Friday, Jan. 10 (Cinemax)
Season Premiere: If you haven't yet seen the first season of Banshee, do so—it's a 10-episode rush of gonzo-pulp mayhem that defies reason, and yet somehow still works, like a visceral mash-up of Justified, Twin Peaks, Fight Club and some sexy number you'd see much later in the night on Cinemax. You'd just sprain something if you jumped in on Season 2 tonight. Go ahead; The Only TV Column That Matters™ will be here, waiting.

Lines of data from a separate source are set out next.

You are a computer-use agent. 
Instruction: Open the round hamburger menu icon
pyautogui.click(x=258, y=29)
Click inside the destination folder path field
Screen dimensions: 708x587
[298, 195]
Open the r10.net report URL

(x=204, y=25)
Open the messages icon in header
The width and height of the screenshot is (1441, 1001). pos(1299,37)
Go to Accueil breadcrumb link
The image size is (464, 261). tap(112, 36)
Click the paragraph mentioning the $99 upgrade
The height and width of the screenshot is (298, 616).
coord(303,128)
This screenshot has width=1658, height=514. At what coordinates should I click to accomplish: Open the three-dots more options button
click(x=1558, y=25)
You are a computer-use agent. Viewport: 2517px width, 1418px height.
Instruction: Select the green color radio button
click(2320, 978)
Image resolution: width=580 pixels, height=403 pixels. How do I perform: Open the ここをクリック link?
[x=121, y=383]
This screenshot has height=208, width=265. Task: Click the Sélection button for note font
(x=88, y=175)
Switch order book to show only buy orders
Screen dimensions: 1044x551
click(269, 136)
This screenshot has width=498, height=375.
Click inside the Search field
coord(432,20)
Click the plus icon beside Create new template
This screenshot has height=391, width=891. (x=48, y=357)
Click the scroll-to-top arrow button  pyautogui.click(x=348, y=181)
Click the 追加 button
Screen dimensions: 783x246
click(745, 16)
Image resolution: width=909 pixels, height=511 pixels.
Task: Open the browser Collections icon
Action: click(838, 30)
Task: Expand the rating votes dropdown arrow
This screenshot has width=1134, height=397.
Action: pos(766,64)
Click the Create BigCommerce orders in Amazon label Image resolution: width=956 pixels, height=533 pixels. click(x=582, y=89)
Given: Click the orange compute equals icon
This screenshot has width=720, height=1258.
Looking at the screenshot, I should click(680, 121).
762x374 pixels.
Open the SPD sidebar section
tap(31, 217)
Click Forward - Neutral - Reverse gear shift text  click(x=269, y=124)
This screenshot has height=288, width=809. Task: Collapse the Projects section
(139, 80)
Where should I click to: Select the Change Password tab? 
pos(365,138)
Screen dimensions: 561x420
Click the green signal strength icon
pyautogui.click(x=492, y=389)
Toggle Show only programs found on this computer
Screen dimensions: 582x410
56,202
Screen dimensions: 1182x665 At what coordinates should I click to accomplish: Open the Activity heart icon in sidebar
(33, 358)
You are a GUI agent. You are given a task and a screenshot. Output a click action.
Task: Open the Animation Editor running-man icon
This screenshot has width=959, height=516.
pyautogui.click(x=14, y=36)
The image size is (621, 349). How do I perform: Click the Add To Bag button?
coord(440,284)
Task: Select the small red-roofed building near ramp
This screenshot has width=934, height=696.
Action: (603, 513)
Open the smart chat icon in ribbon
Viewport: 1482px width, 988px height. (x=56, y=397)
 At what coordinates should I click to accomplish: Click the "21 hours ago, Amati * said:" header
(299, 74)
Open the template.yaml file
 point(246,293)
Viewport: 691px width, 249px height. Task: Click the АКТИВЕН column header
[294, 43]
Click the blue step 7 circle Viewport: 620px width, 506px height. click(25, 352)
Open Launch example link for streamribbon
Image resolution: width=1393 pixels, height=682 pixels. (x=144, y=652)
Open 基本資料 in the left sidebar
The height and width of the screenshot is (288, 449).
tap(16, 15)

Sunday, Jan. 12 (Showtime)
Season Premiere: Fiona's (Emmy Rossum) job may finally have the family "creeping up on the poverty line," but all is not yet well in Gallagher world: Lip (Jeremy Allen White) is finding college tougher than he thought; Carl (Ethan Cutkowsky) and Debbie (Emma Kenney) have become hormonal-teen assholes; Ian (Cameron Monaghan) is still missing; and, even worse, Frank (William H. Macy) has been found and returned—and he's learned a few ... new ways ... to get alcohol into his body now that he can't drink. Four seasons in, Shameless has yet to run out of ways to simultaneously delight and disgust. Once more: Forget Modern Family—this is America's family.
Sunday, Jan. 12 (HBO)
Series Debut: Show creator/writer Nic Pizzolatto has set up True Detective as an anthology series that would introduce a new setting and cast every season—so he's probably screwed himself by producing such an incredible first run, with stars Matthew McConaughey and Woody Harrelson turning in some of their most intense performances to date. The pair play disparate detectives (Harrelson's Martin Hart is a linear-thinking traditionalist; McConaughey's Rust Cohle is hyper-smart profiler with a penchant for unsettling spiels about the futility of existence) investigating an occult-style murder in 1995 Louisiana. The twist is, the two are telling the story from their own viewpoints in 2012, being interviewed by police about a similar recent killing. Even with the time-shifts, True Detective is seamless and riveting, more of an extended indie film than a crime series. If you see only one TV show this year, 1. Why are you on this page, snobby? And, 2. Make it True Detective.
Monday, Jan. 13 (Syfy)
Series Debut: Welcome back to Gorgeous Supernatural Creatures Just Trying to Fit In Mondays, with returning series Lost Girl and Being Human, and new Syfy entry Bitten—for those keeping score, that's a succubus, a vampire, a ghost and now three werewolves. Bitten stars Laura Vandervoort (Smallville) as a werewolf who's split acrimoniously from her beardy-man pack to live the "normal" life of an urbanite who has to strip down and wolf-out in the woods on occasion. Like Lost Girl and Being Human, Bitten looks like it was shot for $1,000 over the weekend in Vancouver, but doesn't achieve the deft humor/drama mix of either—so it piles on the sex scenes. Prediction: Hit.
Monday, Jan. 13 (FX)
Season Premiere, Series Debut: As we—and they—learn in the first episode of Season 5, Sterling Archer (H. Jon Benjamin) and the International Secret Intelligence Service have been causing global havoc for years without the sanction of the U.S. government, thus setting up a season-long arc with the on-the-lam spy gang attempting to unload a ton of cocaine before Pam (Amber Nash) ingests it all, because, you know, Archer. Moving the show to Mondays seems like an equally suicidal mission, but at least FX finally has a semi-worthy animated companion in Chozen, the story of a gay white ex-con rapper on a mission, from the minds behind Archer and Eastbound & Down. It's half-baked, but Chozen is at least good enough to beat off the competition ... phrasing.